Since counting subgraphs in general graphs is, by and large, a computationally demanding problem, it is natural to try and design fast algorithms for restricted families of graphs. One such family that has been extensively studied is that of graphs of bounded degeneracy (e.g., planar graphs). This line of work, which started in the early 80’s, culminated in a recent work of Gishboliner et al., which highlighted the importance of the task of counting homomorphic copies of cycles (i.e., cyclic walks) in graphs of bounded degeneracy.

Our main result in this paper is a surprisingly tight relation between the above task and the well-studied problem of detecting (standard) copies of directed cycles in general directed graphs. More precisely, we prove the following:

• One can compute the number of homomorphic copies of C_2k and C_2k+1 in n-vertex graphs of bounded degeneracy in time Õ(n^d_k), where the fastest known algorithm for detecting directed copies of C_k in general m-edge digraphs runs in time Õ(m^d_k).

• Conversely, one can transform any O(n^b_k) algorithm for computing the number of homomorphic copies of C_2k or of C_2k+1 in n-vertex graphs of bounded degeneracy, into an Õ(m^b_k) time algorithm for detecting directed copies of C_k in general m-edge digraphs.

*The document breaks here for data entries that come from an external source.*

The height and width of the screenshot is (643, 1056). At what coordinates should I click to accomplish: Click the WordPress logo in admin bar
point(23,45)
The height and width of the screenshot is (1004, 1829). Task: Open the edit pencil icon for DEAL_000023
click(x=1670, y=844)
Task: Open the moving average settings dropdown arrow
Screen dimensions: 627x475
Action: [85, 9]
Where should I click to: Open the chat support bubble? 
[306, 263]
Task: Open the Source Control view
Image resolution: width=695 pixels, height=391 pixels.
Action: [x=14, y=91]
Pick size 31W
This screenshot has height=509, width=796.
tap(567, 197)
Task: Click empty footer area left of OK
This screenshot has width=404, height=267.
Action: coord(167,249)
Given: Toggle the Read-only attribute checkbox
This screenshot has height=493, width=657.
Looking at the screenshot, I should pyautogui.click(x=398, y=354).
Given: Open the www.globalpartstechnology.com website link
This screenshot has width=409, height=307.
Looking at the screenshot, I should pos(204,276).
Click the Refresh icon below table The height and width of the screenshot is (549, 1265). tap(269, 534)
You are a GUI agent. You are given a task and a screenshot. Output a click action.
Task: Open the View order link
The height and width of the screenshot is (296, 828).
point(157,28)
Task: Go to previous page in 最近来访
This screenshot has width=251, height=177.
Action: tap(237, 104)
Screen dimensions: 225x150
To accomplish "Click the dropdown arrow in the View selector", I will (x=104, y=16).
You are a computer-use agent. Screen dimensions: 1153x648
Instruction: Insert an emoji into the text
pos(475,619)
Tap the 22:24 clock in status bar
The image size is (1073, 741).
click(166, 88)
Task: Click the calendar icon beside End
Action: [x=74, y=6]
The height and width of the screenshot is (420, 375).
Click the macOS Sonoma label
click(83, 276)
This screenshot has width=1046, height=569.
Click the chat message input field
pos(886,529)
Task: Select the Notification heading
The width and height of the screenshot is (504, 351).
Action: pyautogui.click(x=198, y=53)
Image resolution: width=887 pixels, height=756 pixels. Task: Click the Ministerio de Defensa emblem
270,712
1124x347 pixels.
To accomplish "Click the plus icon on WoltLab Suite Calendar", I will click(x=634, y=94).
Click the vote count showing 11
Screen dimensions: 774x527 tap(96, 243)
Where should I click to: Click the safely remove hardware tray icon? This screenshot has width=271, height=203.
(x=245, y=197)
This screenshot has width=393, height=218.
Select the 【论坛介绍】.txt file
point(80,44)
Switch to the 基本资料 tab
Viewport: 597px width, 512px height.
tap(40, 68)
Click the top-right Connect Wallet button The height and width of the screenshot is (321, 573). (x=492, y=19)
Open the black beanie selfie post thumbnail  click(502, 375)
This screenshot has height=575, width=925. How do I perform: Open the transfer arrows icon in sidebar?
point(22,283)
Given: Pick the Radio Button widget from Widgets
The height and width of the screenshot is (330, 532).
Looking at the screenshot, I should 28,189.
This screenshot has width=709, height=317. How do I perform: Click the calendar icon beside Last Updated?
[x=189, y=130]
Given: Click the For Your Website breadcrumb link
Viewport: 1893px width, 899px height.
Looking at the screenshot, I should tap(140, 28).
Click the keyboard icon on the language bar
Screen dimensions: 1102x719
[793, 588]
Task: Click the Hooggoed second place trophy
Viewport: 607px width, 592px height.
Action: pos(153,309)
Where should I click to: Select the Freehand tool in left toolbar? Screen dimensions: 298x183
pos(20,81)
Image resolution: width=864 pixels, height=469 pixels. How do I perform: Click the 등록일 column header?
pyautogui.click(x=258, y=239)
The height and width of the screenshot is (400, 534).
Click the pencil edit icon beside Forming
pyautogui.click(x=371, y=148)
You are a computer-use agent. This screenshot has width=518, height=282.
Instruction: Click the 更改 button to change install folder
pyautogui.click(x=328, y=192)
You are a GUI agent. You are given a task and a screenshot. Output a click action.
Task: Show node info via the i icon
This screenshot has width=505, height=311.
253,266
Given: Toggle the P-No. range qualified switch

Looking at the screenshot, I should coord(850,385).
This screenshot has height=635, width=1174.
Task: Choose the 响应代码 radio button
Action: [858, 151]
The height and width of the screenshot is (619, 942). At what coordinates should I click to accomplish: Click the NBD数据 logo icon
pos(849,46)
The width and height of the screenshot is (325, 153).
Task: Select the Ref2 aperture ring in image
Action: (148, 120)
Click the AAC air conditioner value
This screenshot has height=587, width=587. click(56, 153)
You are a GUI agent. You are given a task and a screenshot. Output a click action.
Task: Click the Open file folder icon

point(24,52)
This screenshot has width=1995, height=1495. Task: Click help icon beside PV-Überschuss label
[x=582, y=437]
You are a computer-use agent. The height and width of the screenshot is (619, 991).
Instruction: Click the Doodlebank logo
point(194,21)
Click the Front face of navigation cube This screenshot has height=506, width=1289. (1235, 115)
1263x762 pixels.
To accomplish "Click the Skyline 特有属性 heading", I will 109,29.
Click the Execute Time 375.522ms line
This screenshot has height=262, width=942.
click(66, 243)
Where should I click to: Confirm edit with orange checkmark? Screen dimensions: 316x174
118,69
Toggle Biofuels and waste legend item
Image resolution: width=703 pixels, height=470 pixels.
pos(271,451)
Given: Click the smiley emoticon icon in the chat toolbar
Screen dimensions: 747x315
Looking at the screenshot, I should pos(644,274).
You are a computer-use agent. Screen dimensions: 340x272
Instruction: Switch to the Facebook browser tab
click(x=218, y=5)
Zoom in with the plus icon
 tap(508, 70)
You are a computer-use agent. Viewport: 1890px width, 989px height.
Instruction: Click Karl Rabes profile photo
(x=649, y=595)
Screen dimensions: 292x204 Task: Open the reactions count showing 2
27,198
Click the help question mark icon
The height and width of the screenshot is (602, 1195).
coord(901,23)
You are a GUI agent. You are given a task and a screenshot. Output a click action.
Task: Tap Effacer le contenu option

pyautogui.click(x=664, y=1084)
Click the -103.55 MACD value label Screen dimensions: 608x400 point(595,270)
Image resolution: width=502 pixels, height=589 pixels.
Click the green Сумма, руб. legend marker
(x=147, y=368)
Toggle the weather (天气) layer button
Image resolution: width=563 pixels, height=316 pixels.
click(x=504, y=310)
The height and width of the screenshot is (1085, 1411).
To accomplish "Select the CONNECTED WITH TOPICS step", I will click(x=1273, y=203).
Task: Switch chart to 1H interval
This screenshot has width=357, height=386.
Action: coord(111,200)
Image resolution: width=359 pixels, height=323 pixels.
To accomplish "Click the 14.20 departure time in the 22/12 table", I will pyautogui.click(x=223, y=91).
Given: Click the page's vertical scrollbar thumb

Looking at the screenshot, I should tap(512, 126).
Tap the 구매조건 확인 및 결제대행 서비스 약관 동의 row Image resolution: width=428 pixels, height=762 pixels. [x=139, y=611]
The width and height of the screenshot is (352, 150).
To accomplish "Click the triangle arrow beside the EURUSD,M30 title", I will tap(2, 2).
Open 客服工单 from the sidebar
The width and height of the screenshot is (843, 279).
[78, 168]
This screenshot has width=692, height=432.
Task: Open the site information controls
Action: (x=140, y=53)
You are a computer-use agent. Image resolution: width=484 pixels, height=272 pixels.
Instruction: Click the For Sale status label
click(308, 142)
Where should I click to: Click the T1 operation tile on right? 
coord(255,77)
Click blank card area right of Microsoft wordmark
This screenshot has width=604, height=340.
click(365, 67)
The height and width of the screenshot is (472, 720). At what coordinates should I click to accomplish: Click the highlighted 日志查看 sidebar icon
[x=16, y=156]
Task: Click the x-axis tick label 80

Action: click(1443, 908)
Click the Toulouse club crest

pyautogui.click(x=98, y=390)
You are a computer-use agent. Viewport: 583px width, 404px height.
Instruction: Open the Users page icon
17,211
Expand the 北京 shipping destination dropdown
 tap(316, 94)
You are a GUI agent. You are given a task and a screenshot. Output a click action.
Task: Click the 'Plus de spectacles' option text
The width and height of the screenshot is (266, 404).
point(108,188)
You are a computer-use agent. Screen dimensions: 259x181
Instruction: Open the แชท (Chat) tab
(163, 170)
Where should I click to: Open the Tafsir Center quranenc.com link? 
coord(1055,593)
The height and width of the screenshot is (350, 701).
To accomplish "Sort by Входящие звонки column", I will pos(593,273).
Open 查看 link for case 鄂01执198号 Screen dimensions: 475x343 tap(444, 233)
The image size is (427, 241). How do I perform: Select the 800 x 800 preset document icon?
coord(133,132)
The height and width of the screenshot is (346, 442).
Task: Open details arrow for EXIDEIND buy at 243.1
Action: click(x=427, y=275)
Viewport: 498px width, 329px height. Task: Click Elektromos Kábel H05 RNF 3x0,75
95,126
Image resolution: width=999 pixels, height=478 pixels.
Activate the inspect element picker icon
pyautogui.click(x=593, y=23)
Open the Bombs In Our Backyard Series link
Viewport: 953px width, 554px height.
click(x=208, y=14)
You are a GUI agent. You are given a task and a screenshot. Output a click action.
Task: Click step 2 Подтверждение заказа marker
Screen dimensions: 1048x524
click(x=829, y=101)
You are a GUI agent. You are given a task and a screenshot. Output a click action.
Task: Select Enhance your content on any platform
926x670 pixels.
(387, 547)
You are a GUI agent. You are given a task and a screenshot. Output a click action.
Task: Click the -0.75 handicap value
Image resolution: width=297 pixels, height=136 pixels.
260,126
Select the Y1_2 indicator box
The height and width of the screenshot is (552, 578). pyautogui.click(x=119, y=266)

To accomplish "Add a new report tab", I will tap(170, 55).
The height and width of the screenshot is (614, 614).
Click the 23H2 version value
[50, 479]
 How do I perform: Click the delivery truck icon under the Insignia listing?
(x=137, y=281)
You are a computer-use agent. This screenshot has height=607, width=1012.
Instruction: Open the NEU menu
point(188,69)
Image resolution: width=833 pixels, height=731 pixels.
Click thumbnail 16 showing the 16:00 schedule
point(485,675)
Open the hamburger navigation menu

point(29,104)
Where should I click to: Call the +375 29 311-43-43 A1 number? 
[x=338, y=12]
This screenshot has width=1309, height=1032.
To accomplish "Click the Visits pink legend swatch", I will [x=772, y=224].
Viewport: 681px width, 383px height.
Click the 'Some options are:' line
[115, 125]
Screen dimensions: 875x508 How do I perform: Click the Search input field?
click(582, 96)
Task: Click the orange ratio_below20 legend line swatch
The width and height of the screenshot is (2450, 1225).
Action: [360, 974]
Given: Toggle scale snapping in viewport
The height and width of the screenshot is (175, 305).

We emphasize that our first result does not use a black-box reduction (as opposed to the second result which does). Instead, we design an algorithm for computing the number of C_k-homomorphisms in degenerate graphs and show that one part of its analysis can be reduced to the analysis of the fastest known algorithm for detecting directed cycles in general digraphs, which was carried out in a recent breakthrough of Dalirrooyfard, Vuong and Vassilevska Williams. As a by-product of our algorithm, we obtain a new algorithm for detecting k-cycles in directed and undirected graphs of bounded degeneracy that is faster than all previously known algorithms for 7 ≤ k ≤ 11, and faster for all k ≥ 7 if the matrix multiplication exponent is 2.

由于计算一般图中的子图总的来说是一个计算要求很高的问题，因此尝试为受限图族设计快速算法是很自然的。已被广泛研究的此类家族之一是有界退化图（例如，平面图）。这一系列工作始于 80 年代初，在 Gishboliner 等人最近的一项工作中达到顶峰，该工作强调了计算有界退化图中循环的同态副本（即循环游走）任务的重要性。

我们在本文中的主要结果是上述任务与在一般有向图中检测有向循环的（标准）副本的经过充分研究的问题之间存在惊人的紧密关系。更准确地说，我们证明了以下内容：

• 可以计算C _2k和C _2k+1在时间 Õ( n ^{d _k} ) 的有界退化的n顶点图中C 2k 和C 2k+1 的同态副本的数量，其中已知最快的算法用于在一般m边上检测C _k的有向副本digraphs 在时间 Õ( m ^{d _k} )中运行。

• 相反，可以将任何用于计算C _2k或C _2k+1在有界退化的n顶点图中的同态副本数的O(n ^{b _k} )算法转换为用于检测的 Õ( m ^{b _k} ) 时间算法一般m边有向图中C _k的有向副本。

我们强调我们的第一个结果没有使用黑盒缩减（与第二个结果相反）。相反，我们设计了一种算法来计算退化图中C _k -同态的数量，并表明其分析的一部分可以简化为对检测一般有向图中有向循环的已知最快算法的分析，该算法在Dalirrooyfard、Vuong 和 Vassilevska Williams 最近的突破。作为我们算法的副产品，我们获得了一种新算法，用于检测有界退化的有向和无向图中的k循环，该算法比所有先前已知的 7 ≤ k ≤ 11 算法更快，并且对所有k更快如果矩阵乘法指数为 2，则 ≥ 7。